Trump's new tax law changed the annual inflation adjustment method to "Chained CPI."  Which means inflation adjustments will now be lower than if the previous method were used.

https://www.fool.com/taxes/2018/03/18/tax-reforms-chained-cpi-takes-its-first-casualties.aspx


Here is the IRS announcement of inflation adjustments for tax year 2019.

https://www.irs.gov/newsroom/irs-provides-tax-inflation-adjustments-for-tax-year-2019


Here are IRS inflation adjustments in a different format from another source.

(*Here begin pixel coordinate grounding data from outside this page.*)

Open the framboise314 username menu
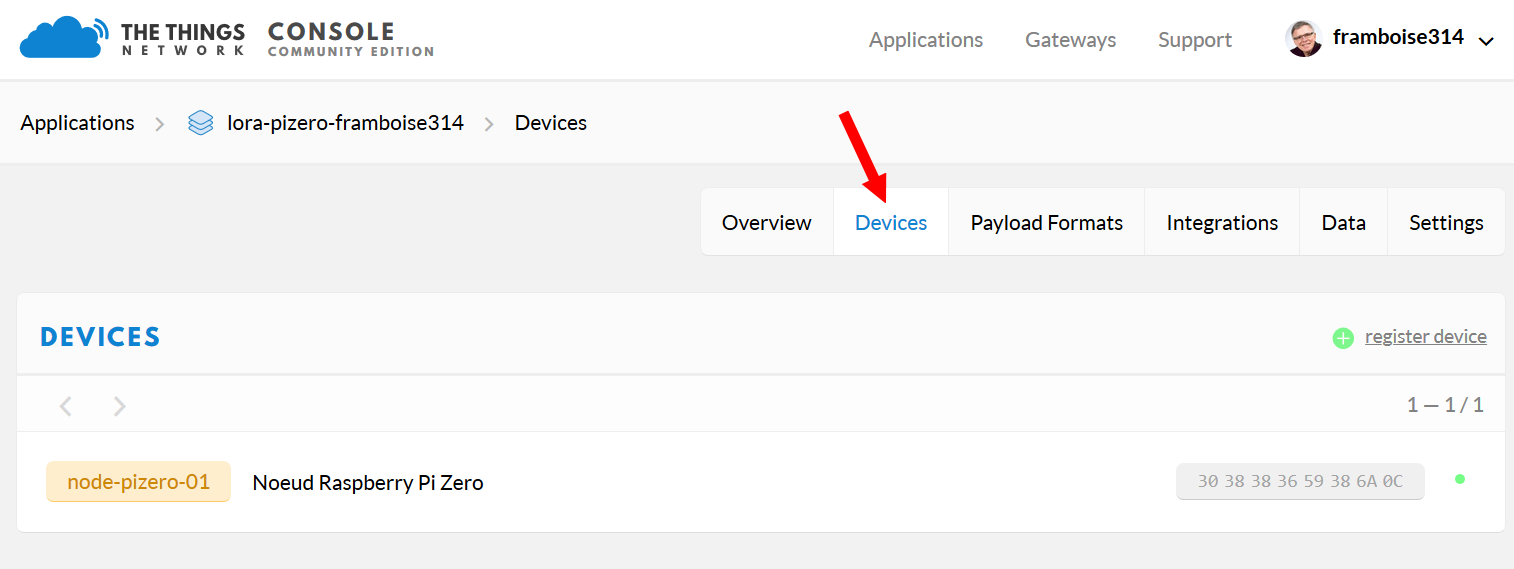The width and height of the screenshot is (1514, 569). (1398, 38)
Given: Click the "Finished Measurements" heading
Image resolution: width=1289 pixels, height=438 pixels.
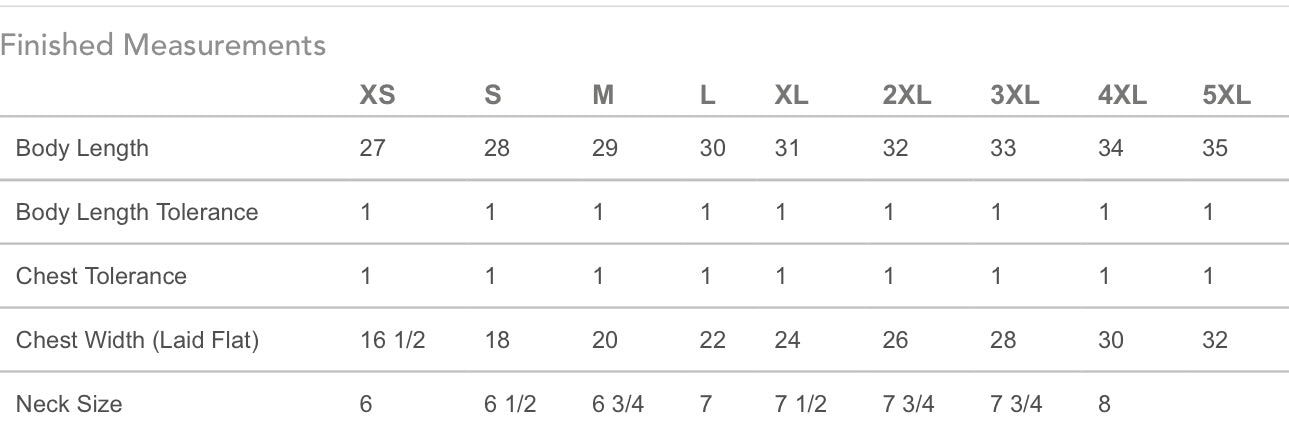Looking at the screenshot, I should tap(163, 45).
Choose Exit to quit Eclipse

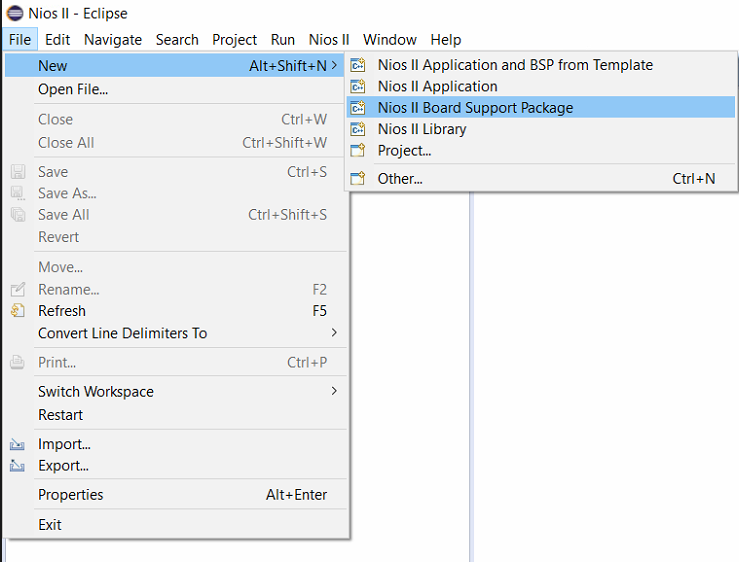[x=50, y=525]
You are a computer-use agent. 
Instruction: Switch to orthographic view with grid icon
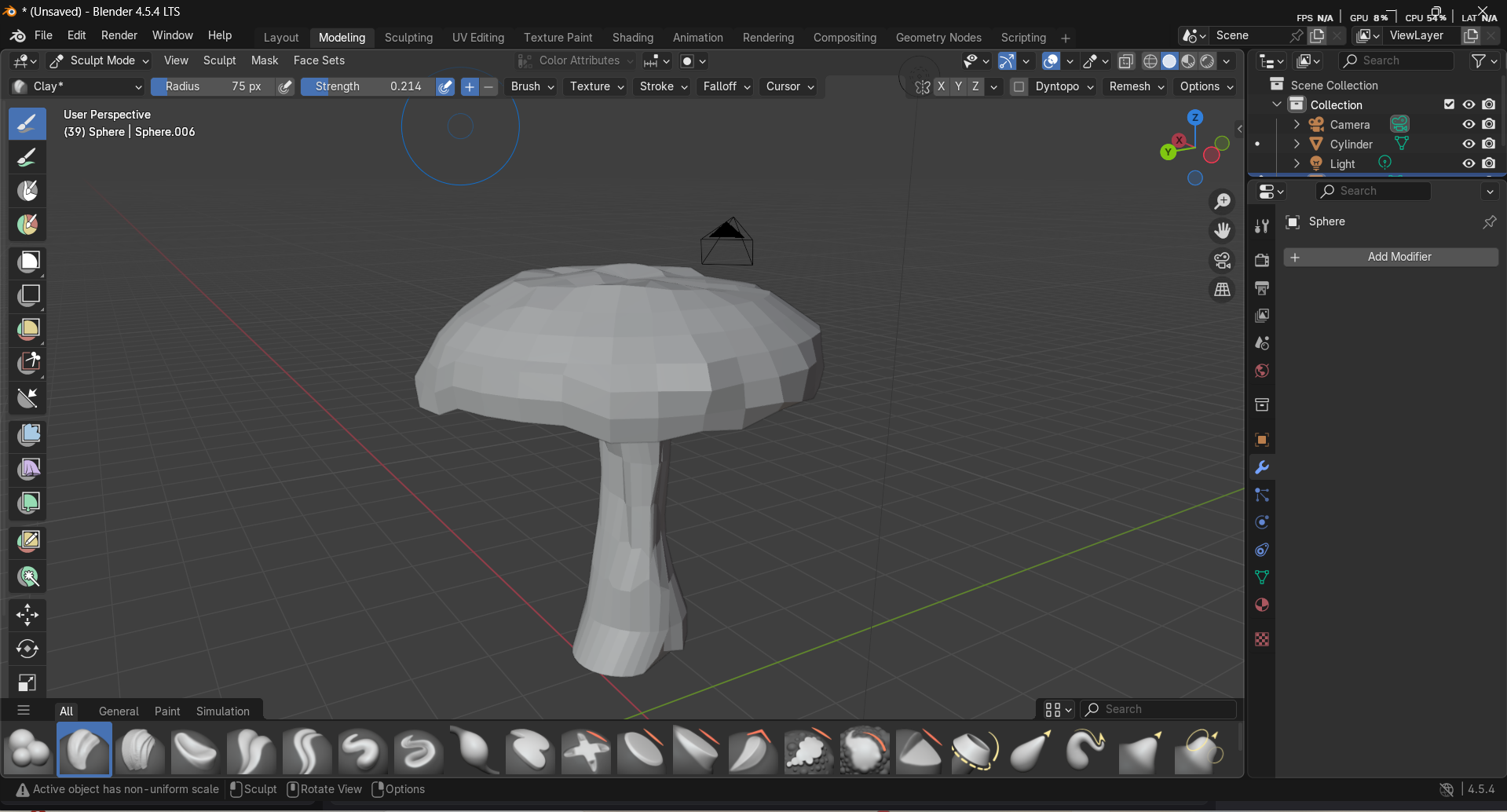pos(1222,290)
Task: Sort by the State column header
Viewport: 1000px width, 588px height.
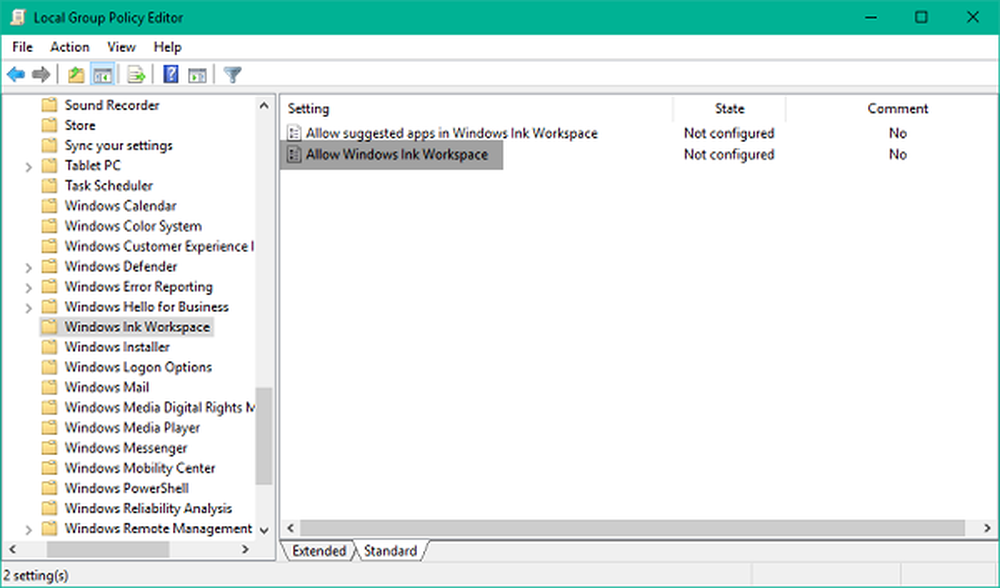Action: (729, 109)
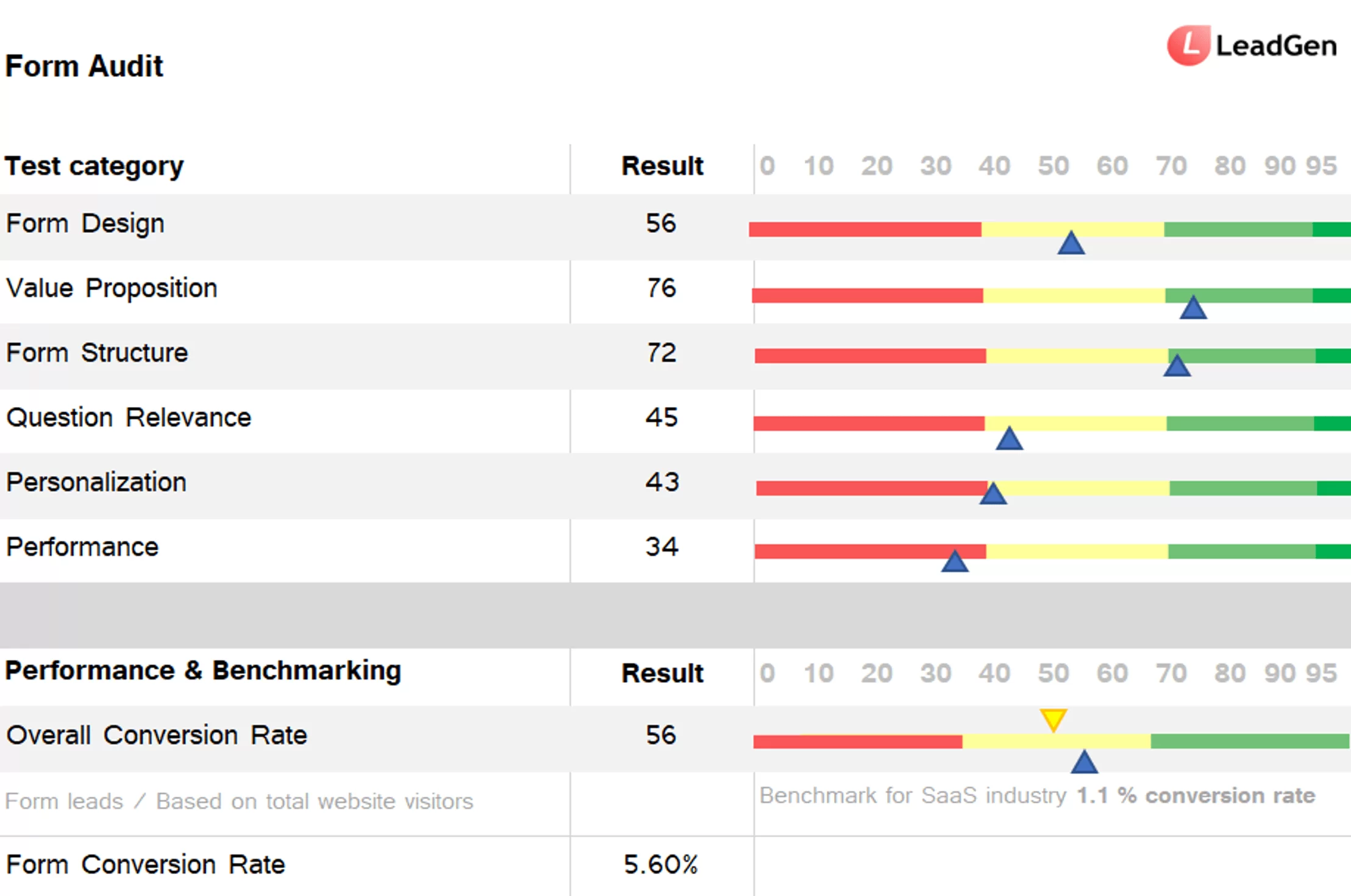Click the Performance row blue triangle marker
Screen dimensions: 1351x896
[954, 562]
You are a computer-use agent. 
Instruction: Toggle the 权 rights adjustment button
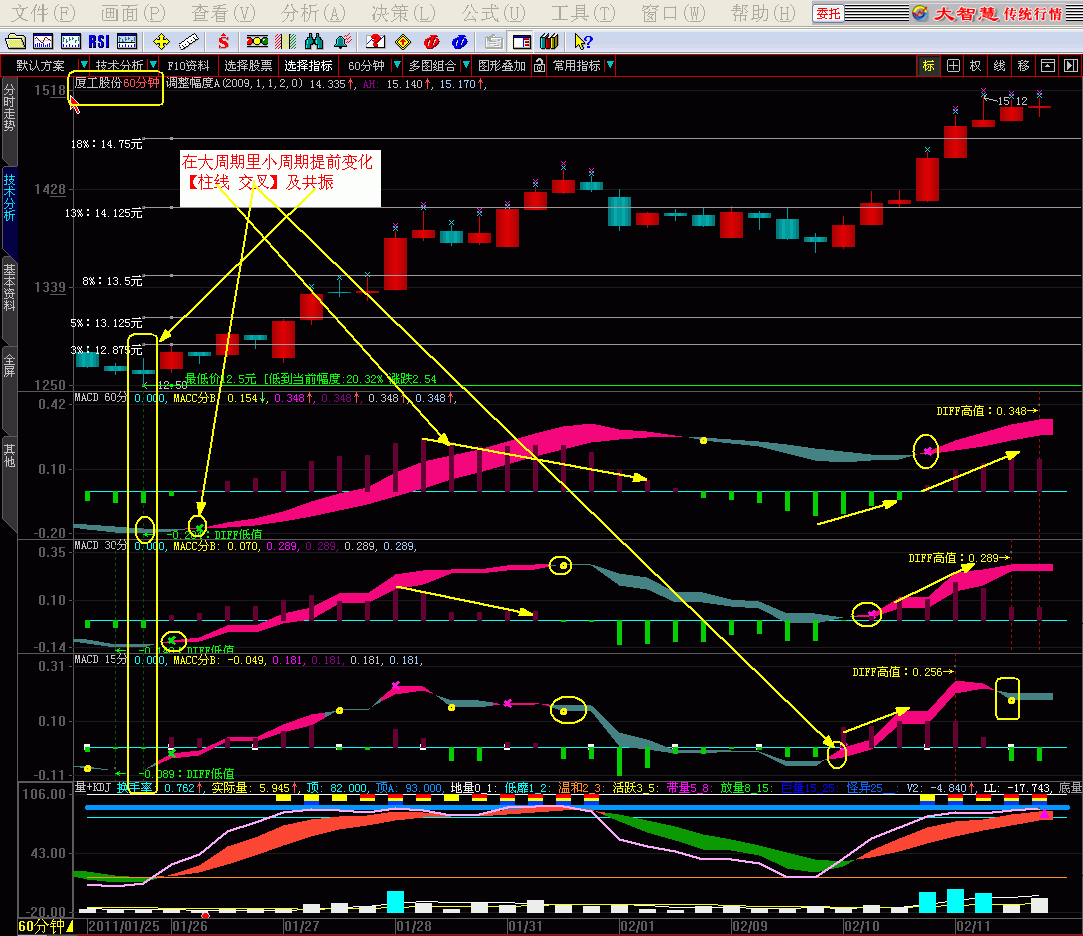(976, 66)
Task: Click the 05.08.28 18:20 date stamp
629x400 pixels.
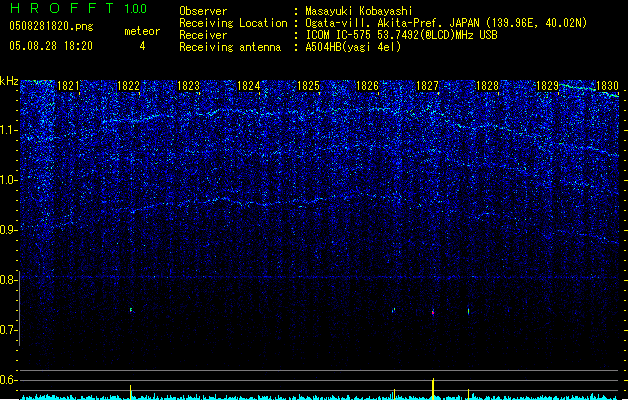Action: pos(50,46)
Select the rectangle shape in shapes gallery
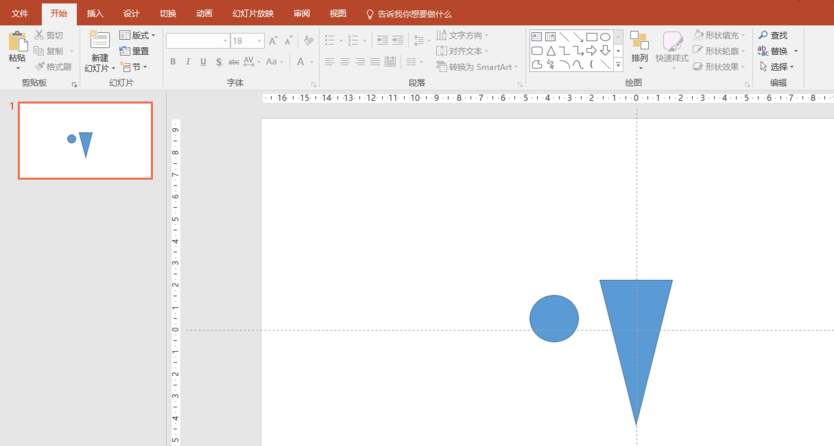 591,37
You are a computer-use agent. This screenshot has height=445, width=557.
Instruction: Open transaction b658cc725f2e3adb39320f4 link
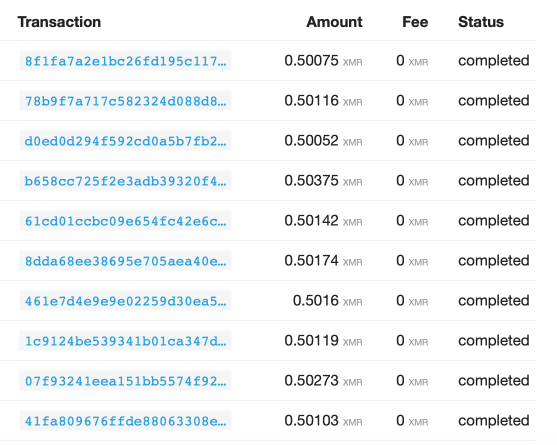click(x=125, y=181)
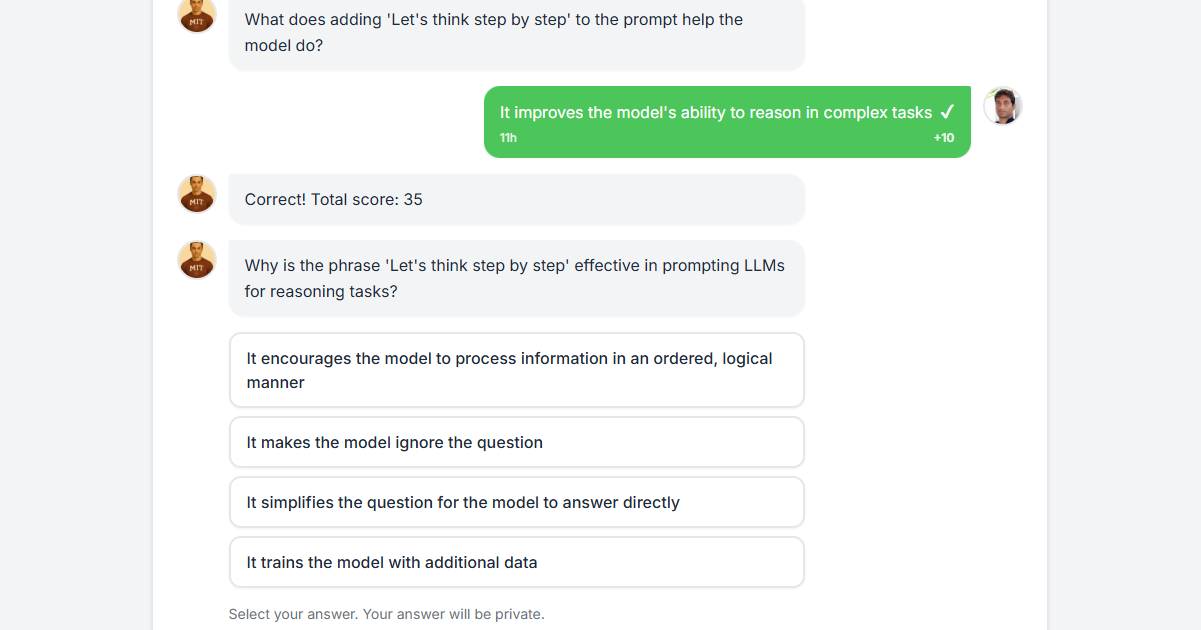Click the '11h' timestamp on the green answer
Screen dimensions: 1201x630
coord(508,138)
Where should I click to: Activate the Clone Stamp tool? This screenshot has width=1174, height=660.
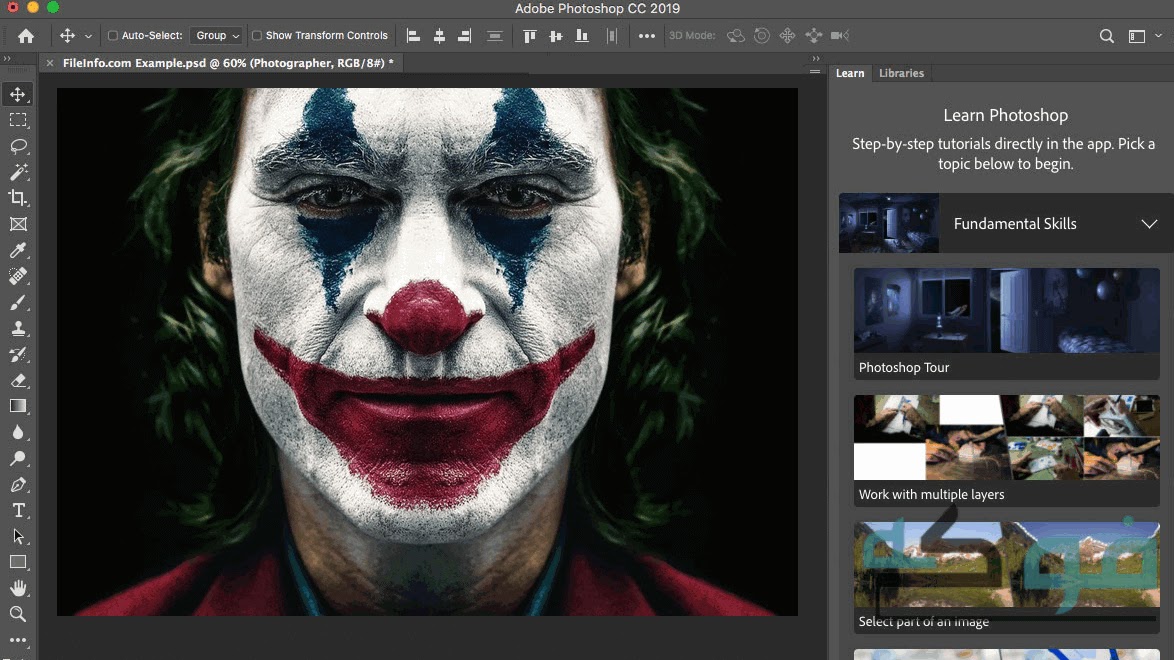pyautogui.click(x=18, y=328)
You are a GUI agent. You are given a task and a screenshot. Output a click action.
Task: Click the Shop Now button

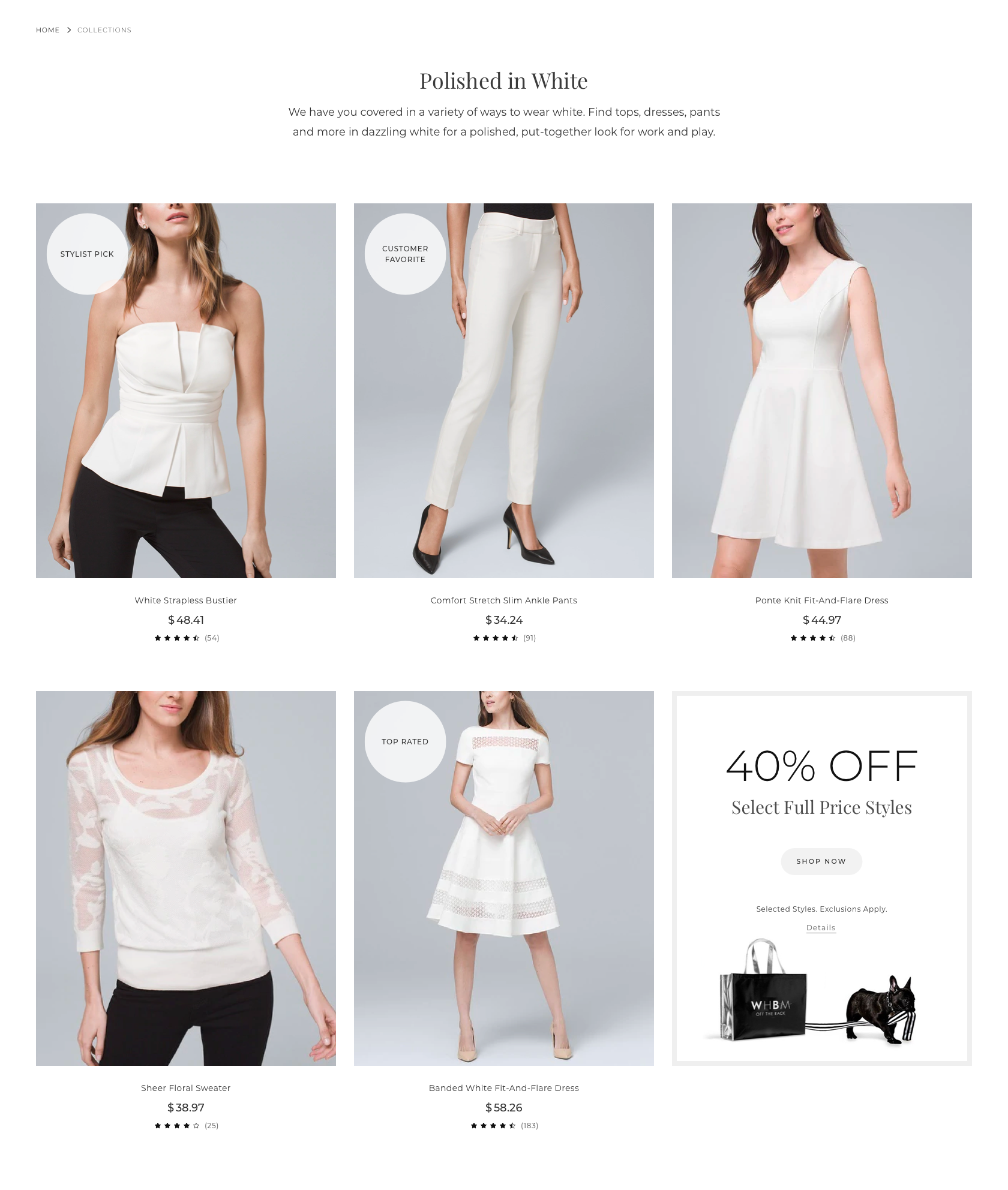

https://tax.thomsonreuters.com/news...rate-schedule-and-other-tax-figures-for-2019/

.


----------



## Don M. (Nov 17, 2018)

It's always a Guessing Game anytime the government fools with taxes.  If we get any "benefit" from the new tax codes, I expect the changes to be minimal...I'm set up such that we always get a small refund, and hopefully that will increase slightly, instead of the opposite.  For years, I've just been using a CD from H&R Block to do the taxes, and hopefully H&R will be ready to account for any changes in the new tax codes.


----------